(Given information)

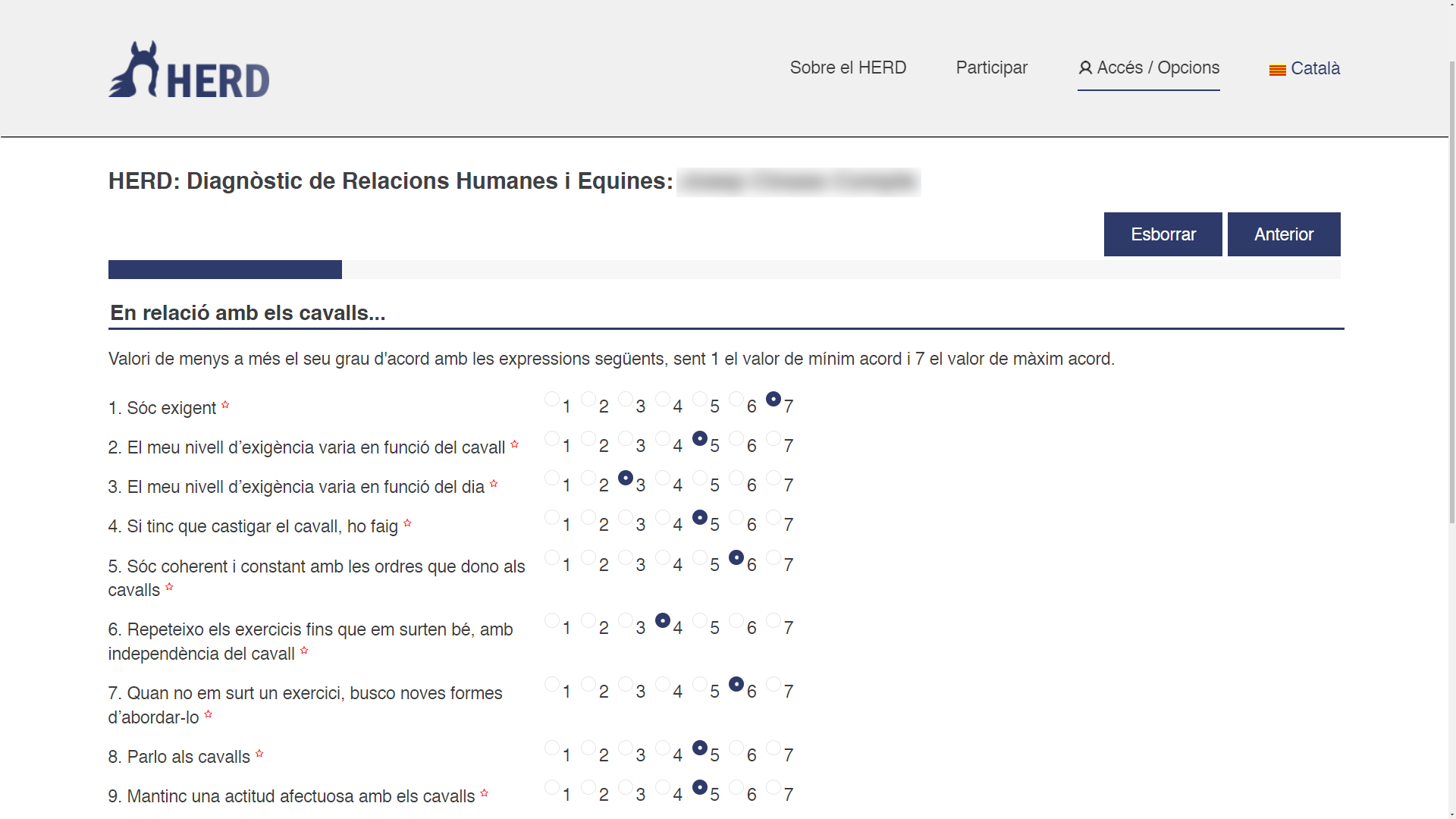The width and height of the screenshot is (1456, 819).
Task: Expand the Accés / Opcions menu
Action: click(1157, 67)
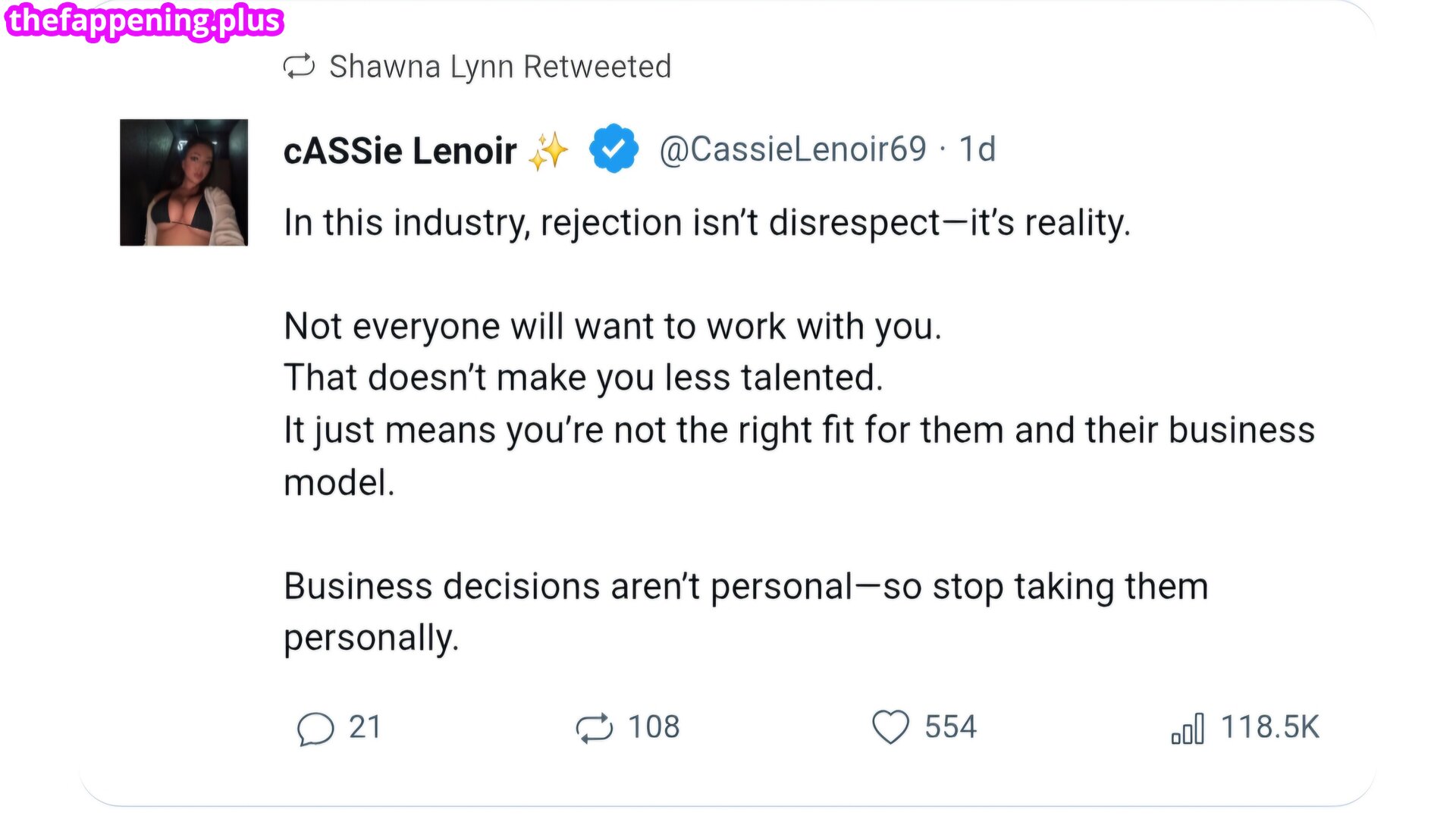1456x825 pixels.
Task: Open view analytics via bar chart icon
Action: (1188, 729)
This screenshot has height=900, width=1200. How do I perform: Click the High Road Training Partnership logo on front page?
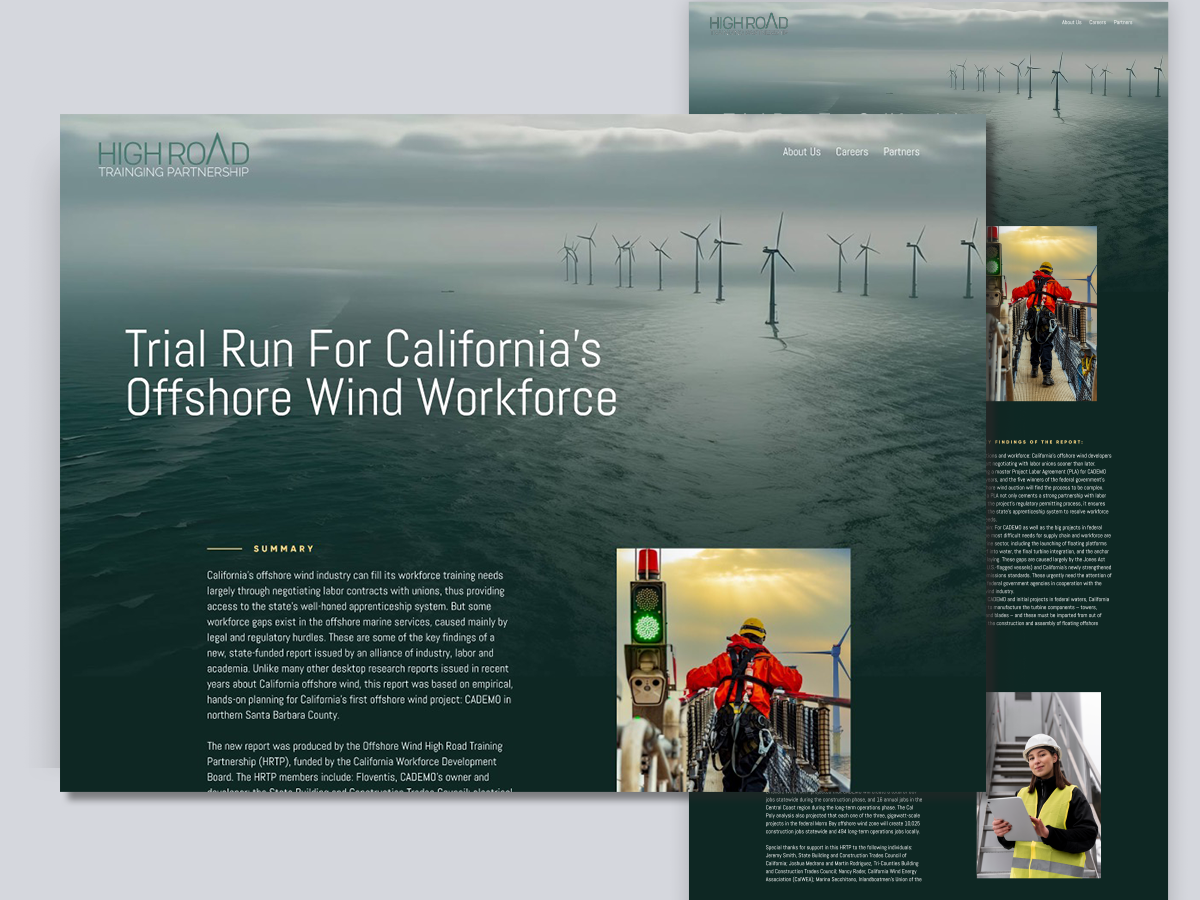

(Work instructions)
Please update the entries above by replacing "front page" with "home page" and keeping everything else the same. Leave the pictures out of your answer.

(Result below)
The width and height of the screenshot is (1456, 819).
Task: Expand the Accés / Opcions menu
Action: click(1157, 67)
1456x825 pixels.
Task: Open view analytics via bar chart icon
Action: (1188, 729)
This screenshot has height=900, width=1200. How do I perform: Click the High Road Training Partnership logo on home page?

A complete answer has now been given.